Author : Stephen A. Wurm
Publisher : Walter de Gruyter
Page : 1903 pages
File Size : 20,90 MB
Release : 2011-02-11
Category : Language Arts & Disciplines
ISBN : 3110819724

GET BOOK

“An absolutely unique work in linguistics publishing – full of beautiful maps and authoritative accounts of well-known and little-known language encounters. Essential reading (and map-viewing) for students of language contact with a global perspective.” Prof. Dr. Martin Haspelmath, Max-Planck-Institut für Evolutionäre Anthropologie The two text volumes cover a large geographical area, including Australia, New Zealand, Melanesia, South -East Asia (Insular and Continental), Oceania, the Philippines, Taiwan, Korea, Mongolia, Central Asia, the Caucasus Area, Siberia, Arctic Areas, Canada, Northwest Coast and Alaska, United States Area, Mexico, Central America, and South America. The Atlas is a detailed, far-reaching handbook of fundamental importance, dealing with a large number of diverse fields of knowledge, with the reported facts based on sound scholarly research and scientific findings, but presented in a form intelligible to non-specialists and educated lay persons in general.
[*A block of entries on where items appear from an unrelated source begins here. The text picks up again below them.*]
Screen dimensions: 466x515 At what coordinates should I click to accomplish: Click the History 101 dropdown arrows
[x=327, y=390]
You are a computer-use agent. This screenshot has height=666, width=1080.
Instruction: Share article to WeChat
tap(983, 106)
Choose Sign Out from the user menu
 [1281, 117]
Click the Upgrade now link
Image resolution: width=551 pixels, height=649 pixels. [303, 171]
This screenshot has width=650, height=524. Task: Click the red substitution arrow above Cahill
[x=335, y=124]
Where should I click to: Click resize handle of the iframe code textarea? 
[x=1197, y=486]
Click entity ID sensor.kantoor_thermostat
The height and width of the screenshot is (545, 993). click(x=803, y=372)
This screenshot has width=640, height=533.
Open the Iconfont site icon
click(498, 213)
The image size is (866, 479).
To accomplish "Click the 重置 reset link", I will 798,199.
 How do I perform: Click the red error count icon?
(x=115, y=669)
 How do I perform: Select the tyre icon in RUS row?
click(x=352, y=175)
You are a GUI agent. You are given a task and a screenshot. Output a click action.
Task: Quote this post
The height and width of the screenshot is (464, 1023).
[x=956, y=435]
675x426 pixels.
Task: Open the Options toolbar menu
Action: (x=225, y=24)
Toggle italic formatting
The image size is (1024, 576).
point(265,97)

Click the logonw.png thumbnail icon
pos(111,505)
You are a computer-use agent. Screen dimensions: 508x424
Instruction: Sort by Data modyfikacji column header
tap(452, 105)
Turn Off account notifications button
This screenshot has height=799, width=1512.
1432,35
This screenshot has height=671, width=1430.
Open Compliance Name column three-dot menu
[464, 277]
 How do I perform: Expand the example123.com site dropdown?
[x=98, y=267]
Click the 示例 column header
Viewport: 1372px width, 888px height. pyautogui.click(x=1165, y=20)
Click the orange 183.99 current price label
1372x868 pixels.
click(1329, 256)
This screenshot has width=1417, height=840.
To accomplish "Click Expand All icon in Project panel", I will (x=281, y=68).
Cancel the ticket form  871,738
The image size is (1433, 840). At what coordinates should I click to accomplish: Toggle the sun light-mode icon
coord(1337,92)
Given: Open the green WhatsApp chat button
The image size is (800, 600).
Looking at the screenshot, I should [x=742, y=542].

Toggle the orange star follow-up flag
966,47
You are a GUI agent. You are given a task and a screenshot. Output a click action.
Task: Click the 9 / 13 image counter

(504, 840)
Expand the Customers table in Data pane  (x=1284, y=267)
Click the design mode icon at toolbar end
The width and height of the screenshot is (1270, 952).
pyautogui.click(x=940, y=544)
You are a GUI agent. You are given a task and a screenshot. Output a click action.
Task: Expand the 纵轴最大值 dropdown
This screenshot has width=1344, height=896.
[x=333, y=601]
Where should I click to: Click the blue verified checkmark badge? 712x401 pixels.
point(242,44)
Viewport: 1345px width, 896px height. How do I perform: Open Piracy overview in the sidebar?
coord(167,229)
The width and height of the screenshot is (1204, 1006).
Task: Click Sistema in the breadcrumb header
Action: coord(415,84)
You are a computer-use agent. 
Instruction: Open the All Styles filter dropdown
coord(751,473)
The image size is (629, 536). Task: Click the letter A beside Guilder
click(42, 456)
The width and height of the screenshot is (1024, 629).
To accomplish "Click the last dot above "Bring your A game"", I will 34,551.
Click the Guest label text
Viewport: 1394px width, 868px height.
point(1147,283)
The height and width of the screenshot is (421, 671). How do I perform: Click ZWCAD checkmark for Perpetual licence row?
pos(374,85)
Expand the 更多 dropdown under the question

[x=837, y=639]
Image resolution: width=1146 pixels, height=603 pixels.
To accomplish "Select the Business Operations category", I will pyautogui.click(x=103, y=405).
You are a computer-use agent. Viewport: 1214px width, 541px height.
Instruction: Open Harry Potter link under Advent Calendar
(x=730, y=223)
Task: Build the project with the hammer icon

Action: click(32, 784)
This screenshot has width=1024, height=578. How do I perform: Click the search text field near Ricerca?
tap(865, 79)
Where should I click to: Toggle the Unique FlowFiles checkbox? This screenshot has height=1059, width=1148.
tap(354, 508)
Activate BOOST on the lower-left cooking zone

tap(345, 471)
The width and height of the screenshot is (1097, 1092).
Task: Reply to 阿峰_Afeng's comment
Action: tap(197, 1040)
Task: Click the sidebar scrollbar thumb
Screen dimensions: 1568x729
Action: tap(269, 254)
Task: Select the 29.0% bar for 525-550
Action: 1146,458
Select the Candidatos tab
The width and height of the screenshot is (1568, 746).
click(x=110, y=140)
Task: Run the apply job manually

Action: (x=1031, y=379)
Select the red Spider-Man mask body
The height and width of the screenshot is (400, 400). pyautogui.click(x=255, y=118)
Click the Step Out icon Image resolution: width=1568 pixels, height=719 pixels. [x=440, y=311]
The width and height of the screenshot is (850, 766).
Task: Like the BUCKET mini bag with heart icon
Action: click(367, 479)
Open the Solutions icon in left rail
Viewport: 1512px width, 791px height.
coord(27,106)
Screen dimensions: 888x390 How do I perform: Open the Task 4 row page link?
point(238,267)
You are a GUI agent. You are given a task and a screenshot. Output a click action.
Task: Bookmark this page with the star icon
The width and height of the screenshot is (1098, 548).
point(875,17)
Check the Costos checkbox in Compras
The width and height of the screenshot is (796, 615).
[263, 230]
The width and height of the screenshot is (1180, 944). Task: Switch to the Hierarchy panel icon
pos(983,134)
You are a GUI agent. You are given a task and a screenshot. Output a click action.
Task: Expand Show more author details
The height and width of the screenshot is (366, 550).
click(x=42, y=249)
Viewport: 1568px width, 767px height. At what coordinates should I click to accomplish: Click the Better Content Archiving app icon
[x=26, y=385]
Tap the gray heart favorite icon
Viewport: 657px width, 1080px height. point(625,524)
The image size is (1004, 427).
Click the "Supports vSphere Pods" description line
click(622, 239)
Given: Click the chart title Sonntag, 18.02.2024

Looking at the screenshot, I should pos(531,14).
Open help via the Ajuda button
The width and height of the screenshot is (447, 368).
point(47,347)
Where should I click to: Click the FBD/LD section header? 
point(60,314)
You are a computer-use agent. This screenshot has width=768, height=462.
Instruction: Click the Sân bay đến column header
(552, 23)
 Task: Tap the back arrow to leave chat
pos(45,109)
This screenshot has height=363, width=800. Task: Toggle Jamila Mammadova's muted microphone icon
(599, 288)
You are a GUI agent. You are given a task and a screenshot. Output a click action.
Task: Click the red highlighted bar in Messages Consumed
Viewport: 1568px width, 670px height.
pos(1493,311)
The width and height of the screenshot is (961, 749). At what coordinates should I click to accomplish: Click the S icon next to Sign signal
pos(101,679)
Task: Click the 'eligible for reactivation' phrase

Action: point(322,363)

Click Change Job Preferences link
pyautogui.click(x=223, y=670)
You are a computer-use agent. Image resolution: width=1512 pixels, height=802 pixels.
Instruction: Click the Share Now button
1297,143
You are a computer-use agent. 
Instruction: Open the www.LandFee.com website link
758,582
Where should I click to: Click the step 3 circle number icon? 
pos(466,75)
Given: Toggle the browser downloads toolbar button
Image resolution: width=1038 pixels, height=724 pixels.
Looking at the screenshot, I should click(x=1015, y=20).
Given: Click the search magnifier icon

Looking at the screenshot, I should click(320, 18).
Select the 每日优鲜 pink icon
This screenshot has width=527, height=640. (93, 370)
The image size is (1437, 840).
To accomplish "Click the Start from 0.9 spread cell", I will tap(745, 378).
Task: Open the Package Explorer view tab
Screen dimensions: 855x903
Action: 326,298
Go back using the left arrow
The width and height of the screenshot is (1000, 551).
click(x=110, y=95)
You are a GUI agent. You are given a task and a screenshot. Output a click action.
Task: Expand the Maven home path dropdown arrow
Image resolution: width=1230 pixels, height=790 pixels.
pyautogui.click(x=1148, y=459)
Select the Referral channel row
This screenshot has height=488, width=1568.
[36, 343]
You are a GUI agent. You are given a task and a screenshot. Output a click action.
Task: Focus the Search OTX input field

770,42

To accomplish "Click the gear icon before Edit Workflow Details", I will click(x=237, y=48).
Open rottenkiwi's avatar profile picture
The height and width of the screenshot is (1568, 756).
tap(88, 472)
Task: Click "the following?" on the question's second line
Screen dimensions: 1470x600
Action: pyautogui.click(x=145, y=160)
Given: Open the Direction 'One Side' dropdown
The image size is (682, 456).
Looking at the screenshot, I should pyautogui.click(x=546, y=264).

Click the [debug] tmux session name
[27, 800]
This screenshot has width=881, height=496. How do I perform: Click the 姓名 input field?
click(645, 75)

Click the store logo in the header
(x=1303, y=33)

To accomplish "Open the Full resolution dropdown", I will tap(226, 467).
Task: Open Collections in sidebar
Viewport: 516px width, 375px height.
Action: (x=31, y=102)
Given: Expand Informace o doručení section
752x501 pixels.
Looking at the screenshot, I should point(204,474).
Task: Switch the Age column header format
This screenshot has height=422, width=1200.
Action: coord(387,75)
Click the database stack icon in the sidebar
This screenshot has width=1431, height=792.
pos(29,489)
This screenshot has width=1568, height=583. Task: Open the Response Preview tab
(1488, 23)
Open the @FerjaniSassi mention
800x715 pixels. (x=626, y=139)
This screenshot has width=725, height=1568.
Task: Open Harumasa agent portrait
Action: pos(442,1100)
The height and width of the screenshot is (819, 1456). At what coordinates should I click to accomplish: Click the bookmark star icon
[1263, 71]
The Vanishing Languages of the Pacific Rim

Author : Osahito Miyaoka
Publisher : OUP Oxford
Page : 552 pages
File Size : 27,97 MB
Release : 2007-04-12
Category : Language Arts & Disciplines
ISBN : 0191532894

GET BOOK

This book presents the first comprehensive survey of the languages of the Pacific rim, a vast region containing the greatest typological and genetic diversity in the world. It includes the littoral regions of North and South America, Australasia, east and south-east Asia, and Japan, as well as the Pacific itself. As its languages decline and disappear, sometimes without trace, this rich linguistic heritage is rapidly eroding. In The Vanishing Languages of the Pacific Rim distinguished scholars report on the current state of the region's languages and provides a critical survey of the current state of the region's languages. They show what is currently known and recorded and what remains to be examined and documented. They consider which languages are the most vulnerable to extinction and what steps that can be taken to save them. Their analyses range from the regional to the local and focus on languages in a wide variety of social and ecological settings. Together they make a compelling case for research throughout the region, and show how and where this needs to be done.